(Stored entries)
************
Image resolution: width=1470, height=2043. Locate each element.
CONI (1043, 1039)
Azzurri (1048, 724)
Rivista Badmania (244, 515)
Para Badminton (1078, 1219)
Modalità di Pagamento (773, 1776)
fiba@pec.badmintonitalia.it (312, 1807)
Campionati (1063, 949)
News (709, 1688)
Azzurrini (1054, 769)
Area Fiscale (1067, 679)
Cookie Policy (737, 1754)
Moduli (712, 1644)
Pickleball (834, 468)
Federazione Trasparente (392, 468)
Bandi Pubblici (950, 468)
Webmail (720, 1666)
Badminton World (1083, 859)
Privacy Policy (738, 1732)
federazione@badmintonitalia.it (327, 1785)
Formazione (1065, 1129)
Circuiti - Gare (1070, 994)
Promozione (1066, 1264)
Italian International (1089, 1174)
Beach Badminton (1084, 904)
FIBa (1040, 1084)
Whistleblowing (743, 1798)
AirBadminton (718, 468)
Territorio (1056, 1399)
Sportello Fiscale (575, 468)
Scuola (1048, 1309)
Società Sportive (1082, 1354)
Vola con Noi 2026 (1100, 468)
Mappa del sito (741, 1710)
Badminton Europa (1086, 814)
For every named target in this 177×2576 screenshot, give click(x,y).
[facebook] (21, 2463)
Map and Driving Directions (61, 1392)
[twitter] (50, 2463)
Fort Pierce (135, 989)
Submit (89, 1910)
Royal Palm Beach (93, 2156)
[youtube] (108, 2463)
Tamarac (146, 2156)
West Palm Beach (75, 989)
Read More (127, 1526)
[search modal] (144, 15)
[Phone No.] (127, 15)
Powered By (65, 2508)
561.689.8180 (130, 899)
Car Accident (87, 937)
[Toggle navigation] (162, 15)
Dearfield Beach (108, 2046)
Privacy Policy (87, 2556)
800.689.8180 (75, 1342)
************
■ Exercise goal
Output every record above exactly as it was given.

■ Response to the exercise
Image resolution: width=1470, height=2043. Locate each element.
CONI (1043, 1039)
Azzurri (1048, 724)
Rivista Badmania (244, 515)
Para Badminton (1078, 1219)
Modalità di Pagamento (773, 1776)
fiba@pec.badmintonitalia.it (312, 1807)
Campionati (1063, 949)
News (709, 1688)
Azzurrini (1054, 769)
Area Fiscale (1067, 679)
Cookie Policy (737, 1754)
Moduli (712, 1644)
Pickleball (834, 468)
Federazione Trasparente (392, 468)
Bandi Pubblici (950, 468)
Webmail (720, 1666)
Badminton World (1083, 859)
Privacy Policy (738, 1732)
federazione@badmintonitalia.it (327, 1785)
Formazione (1065, 1129)
Circuiti - Gare (1070, 994)
Promozione (1066, 1264)
Italian International (1089, 1174)
Beach Badminton (1084, 904)
FIBa (1040, 1084)
Whistleblowing (743, 1798)
AirBadminton (718, 468)
Territorio (1056, 1399)
Sportello Fiscale (575, 468)
Scuola (1048, 1309)
Società Sportive (1082, 1354)
Vola con Noi 2026 (1100, 468)
Mappa del sito (741, 1710)
Badminton Europa (1086, 814)
For every named target in this 177×2576 screenshot, give click(x,y).
[facebook] (21, 2463)
Map and Driving Directions (61, 1392)
[twitter] (50, 2463)
Fort Pierce (135, 989)
Submit (89, 1910)
Royal Palm Beach (93, 2156)
[youtube] (108, 2463)
Tamarac (146, 2156)
West Palm Beach (75, 989)
Read More (127, 1526)
[search modal] (144, 15)
[Phone No.] (127, 15)
Powered By (65, 2508)
561.689.8180 (130, 899)
Car Accident (87, 937)
[Toggle navigation] (162, 15)
Dearfield Beach (108, 2046)
Privacy Policy (87, 2556)
800.689.8180 (75, 1342)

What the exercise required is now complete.